# HOW TO COMPLETE THIS TASK
Your answer must hold only the lines below from the line containing "caserepair@gmail.com (899, 2490)" through the line containing "Voodoowurzeln (168, 1895)", each reproduced exactly.

(EXERCISE MATERIAL)

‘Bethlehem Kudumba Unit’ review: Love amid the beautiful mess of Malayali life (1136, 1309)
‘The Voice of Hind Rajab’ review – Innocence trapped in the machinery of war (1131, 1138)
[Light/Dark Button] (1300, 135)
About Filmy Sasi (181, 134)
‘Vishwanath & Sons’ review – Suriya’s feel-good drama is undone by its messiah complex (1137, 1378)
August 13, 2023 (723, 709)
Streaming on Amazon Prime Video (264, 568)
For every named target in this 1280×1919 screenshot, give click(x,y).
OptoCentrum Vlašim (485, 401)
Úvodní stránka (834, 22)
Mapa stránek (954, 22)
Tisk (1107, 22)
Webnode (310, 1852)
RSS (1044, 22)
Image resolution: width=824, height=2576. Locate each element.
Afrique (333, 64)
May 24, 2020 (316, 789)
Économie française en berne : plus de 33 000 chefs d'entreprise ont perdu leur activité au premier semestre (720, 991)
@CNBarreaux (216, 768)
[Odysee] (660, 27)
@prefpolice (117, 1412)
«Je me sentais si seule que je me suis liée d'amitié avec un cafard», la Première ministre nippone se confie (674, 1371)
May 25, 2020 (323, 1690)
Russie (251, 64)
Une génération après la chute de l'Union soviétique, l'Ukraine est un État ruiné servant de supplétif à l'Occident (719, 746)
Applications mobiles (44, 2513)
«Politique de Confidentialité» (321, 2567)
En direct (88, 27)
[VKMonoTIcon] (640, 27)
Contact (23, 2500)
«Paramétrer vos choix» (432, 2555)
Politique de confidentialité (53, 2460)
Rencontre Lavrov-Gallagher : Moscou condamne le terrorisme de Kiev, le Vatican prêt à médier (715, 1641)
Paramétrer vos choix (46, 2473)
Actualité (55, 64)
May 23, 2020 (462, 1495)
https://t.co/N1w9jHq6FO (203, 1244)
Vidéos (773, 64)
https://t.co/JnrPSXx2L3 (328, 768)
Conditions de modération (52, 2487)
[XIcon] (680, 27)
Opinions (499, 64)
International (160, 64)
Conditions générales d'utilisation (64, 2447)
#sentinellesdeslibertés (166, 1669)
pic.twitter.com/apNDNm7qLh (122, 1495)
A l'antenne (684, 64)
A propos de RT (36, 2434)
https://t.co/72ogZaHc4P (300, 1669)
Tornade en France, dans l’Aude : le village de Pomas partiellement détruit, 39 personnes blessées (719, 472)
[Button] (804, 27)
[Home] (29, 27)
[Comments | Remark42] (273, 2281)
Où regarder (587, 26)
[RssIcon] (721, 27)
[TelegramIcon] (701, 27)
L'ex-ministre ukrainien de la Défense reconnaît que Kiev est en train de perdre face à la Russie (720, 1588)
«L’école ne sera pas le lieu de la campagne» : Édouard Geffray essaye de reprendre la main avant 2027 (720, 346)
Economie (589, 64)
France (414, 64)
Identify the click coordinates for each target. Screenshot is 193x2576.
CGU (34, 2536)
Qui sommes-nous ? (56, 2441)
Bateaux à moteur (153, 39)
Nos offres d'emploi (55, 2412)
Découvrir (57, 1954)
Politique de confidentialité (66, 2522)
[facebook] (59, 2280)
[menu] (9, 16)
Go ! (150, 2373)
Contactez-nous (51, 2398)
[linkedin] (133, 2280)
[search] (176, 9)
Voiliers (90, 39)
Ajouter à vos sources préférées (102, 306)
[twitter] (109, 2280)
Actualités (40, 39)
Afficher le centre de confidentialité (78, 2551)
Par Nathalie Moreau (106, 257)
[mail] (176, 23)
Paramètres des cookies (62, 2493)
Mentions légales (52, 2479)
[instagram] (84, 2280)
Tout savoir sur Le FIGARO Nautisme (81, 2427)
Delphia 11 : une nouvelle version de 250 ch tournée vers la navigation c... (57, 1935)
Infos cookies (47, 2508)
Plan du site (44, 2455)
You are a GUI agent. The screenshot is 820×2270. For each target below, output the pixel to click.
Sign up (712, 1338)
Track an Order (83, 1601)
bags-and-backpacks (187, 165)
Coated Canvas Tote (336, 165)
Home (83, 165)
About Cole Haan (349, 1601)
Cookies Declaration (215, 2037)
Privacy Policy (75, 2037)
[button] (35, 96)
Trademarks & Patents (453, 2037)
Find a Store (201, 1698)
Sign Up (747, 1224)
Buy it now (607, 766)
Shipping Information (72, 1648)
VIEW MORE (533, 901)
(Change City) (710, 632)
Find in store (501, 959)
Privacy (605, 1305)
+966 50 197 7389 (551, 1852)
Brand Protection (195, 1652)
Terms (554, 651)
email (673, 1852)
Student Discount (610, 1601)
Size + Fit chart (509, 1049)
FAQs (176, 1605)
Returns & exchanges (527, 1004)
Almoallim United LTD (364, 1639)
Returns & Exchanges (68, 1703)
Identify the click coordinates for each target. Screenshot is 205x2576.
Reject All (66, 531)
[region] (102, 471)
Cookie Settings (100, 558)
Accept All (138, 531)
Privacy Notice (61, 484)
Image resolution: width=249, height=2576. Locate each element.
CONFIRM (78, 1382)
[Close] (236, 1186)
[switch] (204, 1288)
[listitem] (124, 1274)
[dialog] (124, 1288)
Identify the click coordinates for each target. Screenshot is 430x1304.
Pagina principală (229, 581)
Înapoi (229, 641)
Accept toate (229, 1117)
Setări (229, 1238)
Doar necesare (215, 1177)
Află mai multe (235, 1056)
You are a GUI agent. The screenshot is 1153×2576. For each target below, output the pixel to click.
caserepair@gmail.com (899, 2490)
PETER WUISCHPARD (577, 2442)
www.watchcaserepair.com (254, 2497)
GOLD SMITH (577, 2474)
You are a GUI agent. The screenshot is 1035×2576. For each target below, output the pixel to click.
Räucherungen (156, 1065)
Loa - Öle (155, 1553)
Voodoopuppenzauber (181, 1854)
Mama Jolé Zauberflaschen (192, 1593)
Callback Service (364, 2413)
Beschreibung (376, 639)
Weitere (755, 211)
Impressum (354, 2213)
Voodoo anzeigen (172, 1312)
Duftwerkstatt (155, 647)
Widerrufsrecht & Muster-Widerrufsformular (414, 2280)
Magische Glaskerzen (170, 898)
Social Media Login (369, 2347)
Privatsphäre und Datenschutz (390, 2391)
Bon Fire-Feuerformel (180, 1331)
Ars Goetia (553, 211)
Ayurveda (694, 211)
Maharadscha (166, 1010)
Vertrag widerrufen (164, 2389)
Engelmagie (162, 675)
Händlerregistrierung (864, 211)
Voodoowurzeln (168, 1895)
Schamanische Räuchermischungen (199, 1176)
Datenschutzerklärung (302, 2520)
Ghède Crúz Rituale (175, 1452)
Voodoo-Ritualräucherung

(End EXERCISE MATERIAL)

# TASK RESULT
caserepair@gmail.com (899, 2490)
PETER WUISCHPARD (577, 2442)
www.watchcaserepair.com (254, 2497)
GOLD SMITH (577, 2474)
You are a GUI agent. The screenshot is 1035×2576. For each target below, output the pixel to click.
Räucherungen (156, 1065)
Loa - Öle (155, 1553)
Voodoopuppenzauber (181, 1854)
Mama Jolé Zauberflaschen (192, 1593)
Callback Service (364, 2413)
Beschreibung (376, 639)
Weitere (755, 211)
Impressum (354, 2213)
Voodoo anzeigen (172, 1312)
Duftwerkstatt (155, 647)
Widerrufsrecht & Muster-Widerrufsformular (414, 2280)
Magische Glaskerzen (170, 898)
Social Media Login (369, 2347)
Privatsphäre und Datenschutz (390, 2391)
Bon Fire-Feuerformel (180, 1331)
Ars Goetia (553, 211)
Ayurveda (694, 211)
Maharadscha (166, 1010)
Vertrag widerrufen (164, 2389)
Engelmagie (162, 675)
Händlerregistrierung (864, 211)
Voodoowurzeln (168, 1895)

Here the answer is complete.